The new results come from an analysis of two UMHS patients and one Temple patient. Two other U-M LVAD patients have received cell injections but are still awaiting heart transplants.

"The results show direct evidence of skeletal muscle cell survival and differentiation into mature muscle fibers, measured using antibodies that specifically target skeletal muscle cells," says Pagani. "Because cardiac muscle and skeletal muscle are two distinct types of tissue, the antibody test shows conclusively that the transplanted skeletal muscle satellite cells survived."

The transplanted cells also appear to have begun forming vascular muscle cells, which make up the walls of blood vessels.
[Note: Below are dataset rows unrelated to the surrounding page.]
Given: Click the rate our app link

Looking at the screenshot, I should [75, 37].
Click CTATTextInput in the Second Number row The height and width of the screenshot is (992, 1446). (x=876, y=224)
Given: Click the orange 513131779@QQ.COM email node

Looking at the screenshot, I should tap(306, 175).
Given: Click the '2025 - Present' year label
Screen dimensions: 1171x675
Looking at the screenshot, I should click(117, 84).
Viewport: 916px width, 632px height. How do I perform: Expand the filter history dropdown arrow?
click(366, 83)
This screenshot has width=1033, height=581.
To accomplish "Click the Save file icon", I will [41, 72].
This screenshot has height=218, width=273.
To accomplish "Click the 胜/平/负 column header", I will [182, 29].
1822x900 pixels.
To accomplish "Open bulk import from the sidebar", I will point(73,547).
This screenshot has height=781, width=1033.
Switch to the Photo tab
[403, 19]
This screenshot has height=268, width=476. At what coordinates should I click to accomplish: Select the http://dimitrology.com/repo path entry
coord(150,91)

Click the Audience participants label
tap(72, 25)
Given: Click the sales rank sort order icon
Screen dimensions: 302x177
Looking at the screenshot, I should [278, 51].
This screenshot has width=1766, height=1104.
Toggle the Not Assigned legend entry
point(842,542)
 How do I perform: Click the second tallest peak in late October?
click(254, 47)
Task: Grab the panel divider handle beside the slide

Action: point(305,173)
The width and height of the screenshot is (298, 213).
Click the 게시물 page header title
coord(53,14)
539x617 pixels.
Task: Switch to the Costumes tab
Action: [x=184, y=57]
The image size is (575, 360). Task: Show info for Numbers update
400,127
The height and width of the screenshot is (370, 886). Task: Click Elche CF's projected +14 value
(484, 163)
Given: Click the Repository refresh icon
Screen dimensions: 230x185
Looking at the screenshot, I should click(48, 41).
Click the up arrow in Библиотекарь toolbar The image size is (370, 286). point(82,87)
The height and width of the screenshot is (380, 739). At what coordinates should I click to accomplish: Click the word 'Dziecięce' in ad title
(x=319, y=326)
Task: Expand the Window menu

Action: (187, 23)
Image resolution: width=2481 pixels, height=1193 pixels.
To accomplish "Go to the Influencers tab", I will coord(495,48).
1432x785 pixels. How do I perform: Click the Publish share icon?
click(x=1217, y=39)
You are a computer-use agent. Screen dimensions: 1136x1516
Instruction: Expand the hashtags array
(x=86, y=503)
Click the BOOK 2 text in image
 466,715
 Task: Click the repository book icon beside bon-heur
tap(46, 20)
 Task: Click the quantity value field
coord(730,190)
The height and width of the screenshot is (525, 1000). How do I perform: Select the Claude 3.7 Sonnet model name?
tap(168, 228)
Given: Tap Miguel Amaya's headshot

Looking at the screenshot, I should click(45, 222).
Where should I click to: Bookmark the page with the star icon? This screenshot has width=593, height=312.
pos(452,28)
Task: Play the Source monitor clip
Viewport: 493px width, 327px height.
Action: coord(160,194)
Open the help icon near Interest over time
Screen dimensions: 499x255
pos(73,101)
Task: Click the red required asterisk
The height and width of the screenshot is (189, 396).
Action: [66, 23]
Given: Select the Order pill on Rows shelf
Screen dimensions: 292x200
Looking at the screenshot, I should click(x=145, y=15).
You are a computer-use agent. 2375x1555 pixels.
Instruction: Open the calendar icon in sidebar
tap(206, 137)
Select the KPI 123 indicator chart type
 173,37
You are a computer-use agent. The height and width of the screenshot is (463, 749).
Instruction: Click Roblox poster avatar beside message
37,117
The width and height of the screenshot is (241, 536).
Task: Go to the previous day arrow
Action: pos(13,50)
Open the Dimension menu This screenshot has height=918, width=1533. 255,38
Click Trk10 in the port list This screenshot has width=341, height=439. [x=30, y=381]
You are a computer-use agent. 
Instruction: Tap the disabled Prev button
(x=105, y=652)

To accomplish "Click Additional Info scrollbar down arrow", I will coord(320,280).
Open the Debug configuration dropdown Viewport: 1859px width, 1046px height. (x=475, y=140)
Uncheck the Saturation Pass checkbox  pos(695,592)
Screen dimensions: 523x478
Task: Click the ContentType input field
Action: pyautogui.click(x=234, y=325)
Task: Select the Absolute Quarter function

In areas where cells had been injected, there was a significant increase in small blood vessels compared with areas that had not received injections.

In addition to the encouraging finding that the injected cells "grafted" into their new environment, the results show on a molecular level that the heart muscle did not reject the newcomers. No evidence of an immune reaction or lymphocytes was seen in either grafted or non-grafted areas, using a test specific for the T-cells that usually respond to "invasions" of foreign cells.

"Because the skeletal muscle cells are from the patient's own body, we don't expect the kind of immune reaction and rejection that we often see in transplants of whole hearts from donors," says Pagani, an associate professor of surgery at the U-M Medical School and head of the Heart Transplant Program at the U-M Cardiovascular Center. "If further study bears this finding out, we may have a new option for repairing hearts without putting the patient at risk of dying from rejection, or needing lifelong anti-rejection medications.

Pagani stresses that these early results, while encouraging, are merely the first steps in evaluating skeletal muscle cell transplants. Combined with the results from the safety wing of the study, the initial results may help the researchers determine how to proceed toward evaluations of whether cell transplants can actually help heal patients' hearts.

"The promise of this line of research is immense, but we must be careful not to overstate what we have found thus far," says Pagani. "Only through further research and the cooperation of more LVAD and bypass patients can we see whether we can get a clinically significant effect."

In addition to Pagani, the research team includes U-M cardiologist and transplant program medical director Keith Aaronson, M.D. and research coordinator Sue Wright, B.S., R.N., and several researchers from Mass General.